Synthetic data from both confidential data were never released to the public, and are accessible only via the same access mechanisms as above. A related synthetic LEAP was made available through the Canadian Research Data Center system, as part of a pilot program, to prepare access to the confidential data. We are not aware of current access. The outcomes of the pilot program have not been made public yet.
As a small part of the post-processing, we count the (theoretical) number of Canadian NAICS industry groups (Statistics Canada, 2012). The file can be downloaded from https://www.statcan.gc.ca/eng/subjects/standard/naics/2012/index.

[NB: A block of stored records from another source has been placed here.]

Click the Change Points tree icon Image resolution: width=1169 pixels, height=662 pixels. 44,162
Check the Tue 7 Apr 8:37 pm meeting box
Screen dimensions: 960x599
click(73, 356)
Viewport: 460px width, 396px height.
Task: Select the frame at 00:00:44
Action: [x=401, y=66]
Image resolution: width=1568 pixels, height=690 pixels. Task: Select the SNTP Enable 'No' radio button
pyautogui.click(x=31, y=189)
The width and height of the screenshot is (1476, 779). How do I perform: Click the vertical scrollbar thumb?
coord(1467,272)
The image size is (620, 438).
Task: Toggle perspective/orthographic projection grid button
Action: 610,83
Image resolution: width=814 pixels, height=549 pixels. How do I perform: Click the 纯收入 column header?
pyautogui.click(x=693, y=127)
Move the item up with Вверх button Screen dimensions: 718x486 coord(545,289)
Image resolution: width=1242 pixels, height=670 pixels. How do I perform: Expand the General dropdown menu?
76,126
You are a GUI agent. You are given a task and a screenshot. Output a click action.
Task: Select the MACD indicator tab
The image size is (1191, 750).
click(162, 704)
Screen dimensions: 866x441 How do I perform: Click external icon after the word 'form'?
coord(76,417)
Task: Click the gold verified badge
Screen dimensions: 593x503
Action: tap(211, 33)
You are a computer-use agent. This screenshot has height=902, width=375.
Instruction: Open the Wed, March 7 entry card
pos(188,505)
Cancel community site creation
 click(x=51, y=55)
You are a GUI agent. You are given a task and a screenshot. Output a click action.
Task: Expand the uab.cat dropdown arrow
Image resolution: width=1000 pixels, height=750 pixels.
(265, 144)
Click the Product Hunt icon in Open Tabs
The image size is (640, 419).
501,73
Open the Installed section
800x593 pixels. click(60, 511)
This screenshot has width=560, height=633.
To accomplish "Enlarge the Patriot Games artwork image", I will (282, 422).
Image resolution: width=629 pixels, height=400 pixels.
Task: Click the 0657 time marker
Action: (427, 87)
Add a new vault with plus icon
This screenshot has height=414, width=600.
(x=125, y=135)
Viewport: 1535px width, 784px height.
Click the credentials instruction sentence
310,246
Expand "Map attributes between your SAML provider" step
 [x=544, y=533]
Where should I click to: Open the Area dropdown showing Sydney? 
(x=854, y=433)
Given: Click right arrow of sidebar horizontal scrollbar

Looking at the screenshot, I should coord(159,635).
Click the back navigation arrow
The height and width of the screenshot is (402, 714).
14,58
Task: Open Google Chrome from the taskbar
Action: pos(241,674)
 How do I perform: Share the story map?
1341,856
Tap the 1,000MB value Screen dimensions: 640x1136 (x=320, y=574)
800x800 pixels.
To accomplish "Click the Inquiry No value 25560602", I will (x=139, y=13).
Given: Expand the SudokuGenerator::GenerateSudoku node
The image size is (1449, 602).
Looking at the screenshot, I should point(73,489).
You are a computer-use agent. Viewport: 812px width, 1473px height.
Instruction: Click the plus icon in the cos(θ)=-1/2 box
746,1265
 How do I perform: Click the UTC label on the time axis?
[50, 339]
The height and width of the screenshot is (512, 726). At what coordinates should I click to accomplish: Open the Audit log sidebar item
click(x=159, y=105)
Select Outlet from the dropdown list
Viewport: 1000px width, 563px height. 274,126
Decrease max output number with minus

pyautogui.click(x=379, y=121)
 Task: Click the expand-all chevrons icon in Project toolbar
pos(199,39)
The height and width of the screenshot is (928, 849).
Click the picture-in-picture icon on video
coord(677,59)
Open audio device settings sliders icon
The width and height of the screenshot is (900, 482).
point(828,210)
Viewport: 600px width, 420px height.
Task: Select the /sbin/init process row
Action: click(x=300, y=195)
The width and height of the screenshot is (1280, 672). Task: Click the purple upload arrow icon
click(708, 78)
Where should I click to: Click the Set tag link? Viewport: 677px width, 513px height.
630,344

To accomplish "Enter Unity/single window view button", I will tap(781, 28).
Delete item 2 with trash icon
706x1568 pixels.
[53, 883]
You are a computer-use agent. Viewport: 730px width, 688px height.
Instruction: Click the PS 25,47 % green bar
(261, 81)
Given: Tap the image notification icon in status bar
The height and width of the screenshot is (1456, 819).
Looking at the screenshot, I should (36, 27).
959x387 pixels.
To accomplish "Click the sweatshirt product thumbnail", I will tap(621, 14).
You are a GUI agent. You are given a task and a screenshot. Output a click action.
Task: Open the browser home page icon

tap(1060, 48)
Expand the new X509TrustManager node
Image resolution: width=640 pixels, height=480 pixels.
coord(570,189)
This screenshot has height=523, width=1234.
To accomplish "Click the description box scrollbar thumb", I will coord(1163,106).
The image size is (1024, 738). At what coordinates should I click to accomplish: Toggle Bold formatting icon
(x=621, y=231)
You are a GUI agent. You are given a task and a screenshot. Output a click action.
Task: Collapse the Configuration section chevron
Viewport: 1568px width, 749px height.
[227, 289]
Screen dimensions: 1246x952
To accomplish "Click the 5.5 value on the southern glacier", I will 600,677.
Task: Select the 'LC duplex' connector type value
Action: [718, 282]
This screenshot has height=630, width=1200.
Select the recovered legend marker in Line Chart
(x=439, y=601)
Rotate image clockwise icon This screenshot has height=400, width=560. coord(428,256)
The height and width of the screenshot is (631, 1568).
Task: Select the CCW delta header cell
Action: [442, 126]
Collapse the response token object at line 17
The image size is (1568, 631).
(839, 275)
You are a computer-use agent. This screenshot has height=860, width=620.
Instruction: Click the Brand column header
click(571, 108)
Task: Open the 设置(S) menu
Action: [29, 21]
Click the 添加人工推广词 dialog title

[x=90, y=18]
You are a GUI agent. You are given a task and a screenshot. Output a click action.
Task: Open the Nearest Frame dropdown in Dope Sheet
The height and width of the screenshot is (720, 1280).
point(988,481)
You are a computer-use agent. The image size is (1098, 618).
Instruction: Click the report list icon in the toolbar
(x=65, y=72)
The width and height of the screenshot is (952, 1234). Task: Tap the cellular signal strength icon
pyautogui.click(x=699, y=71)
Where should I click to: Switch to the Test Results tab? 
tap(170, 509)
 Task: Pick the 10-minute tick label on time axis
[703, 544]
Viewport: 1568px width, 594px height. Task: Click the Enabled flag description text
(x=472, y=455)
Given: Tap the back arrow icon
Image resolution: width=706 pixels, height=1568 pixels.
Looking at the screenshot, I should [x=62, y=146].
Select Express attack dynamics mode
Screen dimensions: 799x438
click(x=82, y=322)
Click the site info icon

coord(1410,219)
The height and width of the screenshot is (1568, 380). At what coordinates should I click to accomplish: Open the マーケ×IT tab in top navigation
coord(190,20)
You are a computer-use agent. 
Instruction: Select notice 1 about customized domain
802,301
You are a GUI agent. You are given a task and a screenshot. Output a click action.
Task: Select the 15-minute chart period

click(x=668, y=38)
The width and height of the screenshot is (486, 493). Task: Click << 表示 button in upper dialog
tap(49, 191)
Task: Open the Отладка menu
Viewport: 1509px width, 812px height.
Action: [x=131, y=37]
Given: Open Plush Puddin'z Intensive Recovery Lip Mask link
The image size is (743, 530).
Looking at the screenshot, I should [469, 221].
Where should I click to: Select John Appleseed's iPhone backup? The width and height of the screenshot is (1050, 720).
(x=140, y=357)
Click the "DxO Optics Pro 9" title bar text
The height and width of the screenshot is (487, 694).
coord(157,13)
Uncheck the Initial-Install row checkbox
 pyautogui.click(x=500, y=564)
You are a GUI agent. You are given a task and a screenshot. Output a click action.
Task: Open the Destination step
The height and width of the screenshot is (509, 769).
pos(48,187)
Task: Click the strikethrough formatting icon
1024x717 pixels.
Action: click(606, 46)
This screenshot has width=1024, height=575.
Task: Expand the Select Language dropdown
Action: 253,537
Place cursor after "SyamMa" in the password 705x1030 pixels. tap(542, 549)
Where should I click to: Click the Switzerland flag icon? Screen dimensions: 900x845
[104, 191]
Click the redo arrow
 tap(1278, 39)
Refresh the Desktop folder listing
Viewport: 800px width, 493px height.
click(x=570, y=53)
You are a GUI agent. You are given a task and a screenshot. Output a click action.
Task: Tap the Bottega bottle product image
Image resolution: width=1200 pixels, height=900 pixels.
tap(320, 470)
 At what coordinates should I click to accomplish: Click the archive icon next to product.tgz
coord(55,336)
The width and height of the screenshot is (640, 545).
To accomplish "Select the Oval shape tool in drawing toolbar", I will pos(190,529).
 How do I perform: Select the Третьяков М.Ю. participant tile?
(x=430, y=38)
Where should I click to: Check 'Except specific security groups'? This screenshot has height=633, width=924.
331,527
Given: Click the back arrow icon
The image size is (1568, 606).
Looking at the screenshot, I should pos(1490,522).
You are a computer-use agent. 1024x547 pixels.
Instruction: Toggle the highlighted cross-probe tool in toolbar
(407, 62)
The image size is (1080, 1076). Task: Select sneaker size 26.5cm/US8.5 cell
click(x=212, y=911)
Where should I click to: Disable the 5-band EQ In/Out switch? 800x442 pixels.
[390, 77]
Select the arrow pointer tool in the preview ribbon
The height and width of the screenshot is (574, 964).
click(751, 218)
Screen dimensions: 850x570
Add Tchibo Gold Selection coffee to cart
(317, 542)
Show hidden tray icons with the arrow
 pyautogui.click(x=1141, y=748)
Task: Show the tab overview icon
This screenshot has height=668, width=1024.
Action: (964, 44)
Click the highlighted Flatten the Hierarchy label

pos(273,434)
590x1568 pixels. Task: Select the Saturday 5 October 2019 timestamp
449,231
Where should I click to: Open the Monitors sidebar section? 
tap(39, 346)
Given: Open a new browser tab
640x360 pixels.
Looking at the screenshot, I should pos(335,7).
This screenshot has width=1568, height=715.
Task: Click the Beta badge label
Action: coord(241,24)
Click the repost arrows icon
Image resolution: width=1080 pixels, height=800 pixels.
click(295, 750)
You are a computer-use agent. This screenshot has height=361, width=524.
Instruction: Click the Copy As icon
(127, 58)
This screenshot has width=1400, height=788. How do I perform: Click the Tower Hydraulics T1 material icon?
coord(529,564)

## Parsed with column specification:
## cols(
## Level = col_double(),
## `Hierarchical structure` = col_character(),
## Code = col_character(),
## `Class title` = col_character(),
## Superscript = col_character(),
## `Class definition` = col_character()
## )
| Level | Hierarchical structure | Code | Class title | Superscript | Class definition | |
|---|---|---|---|---|---|---|
| Min. :1.000 | Length:2078 | Length:2078 | Length:2078 | Length:2078 | Length:2078 | |
| 1st Qu.:4.000 | Class :character | Class :character | Class :character | Class :character | Class :character | |
| Median :4.000 | Mode :character | Mode :character | Mode :character | Mode :character | Mode :character | |
| Mean :4.161 | NA | NA | NA | NA | NA | |
| 3rd Qu.:5.000 | NA | NA | NA | NA | NA | |
| Max. :5.000 | NA | NA | NA | NA | NA |
The analytic outcomes described in the article were released through the respective disclosure avoidance mechanisms, subject to disclosure avoidance procedures of each statistical institution. These outcomes, as figures, CSV files, and others, are available in this repository. Some were extracted from figures or released tables by the programs in this directory.
The data directory contains materials released from Statistics Canada and the IAB. It is mostly highly aggregated synthetic data, as well as regression coefficients. All data releases were authorized by the respective statistical agencies.
The graphs contains mostly pre-rendered figures released as part of the agency data releases. The programs to generate these figures can be found in programs/Canada, and were run on the confidential data.
The graphs contains GPH (Stata) format files, the source for the PDFs in the graphs directory. The programs to generate these figures can be found in programs/Canada, and were run on the confidential data.
Programs for analysis (programs/Canada, used for both Canada and Germany), and post-processing (programs/Post) are provided.
Graphs generated through post-processing (programs/Post) are available in r-graphs.
Tables generated both by tabulation of confidential data (programs/Canada, used for both Canada and Germany), and post-processing (programs/Post) can be found in the tables directory.
The software used to generate the synthetic data is described in Kinney et al (2011b). A copy of the code can be obtained by request.
The raw synthetic and confidential data served as input to the various analyses described in the paper. These analyses occurred within the secure environments of the respective agencies. The code for the analysis is common to both countries (with minor adjustments to account for different variable names). The code used in the Canadian context is provided as a single Stata file in the [programs/Canada](programs/Canada) directory.
The following programs are used to post-process the analytic results:
Numbered programs should be executed in the natural order. Other programs define locations and/or subroutines, and should not be executed. A convenience bash script run_all.sh is provided.
Vilhuber acknowledges funding through NSF Grants SES-1131848 and SES-1042181, and a grant from Alfred P. Sloan Grant (G-2015-13903). Alam and Dostie acknowledge funding through SSHRC Partnership Grant “Productivity, Firms and Incomes”. The creation of the Synthetic LBD was funded by NSF Grant SES-0427889.
These data are licensed under a Creative Commons Attribution-NonCommercial 4.0 International license. See citation for attribution.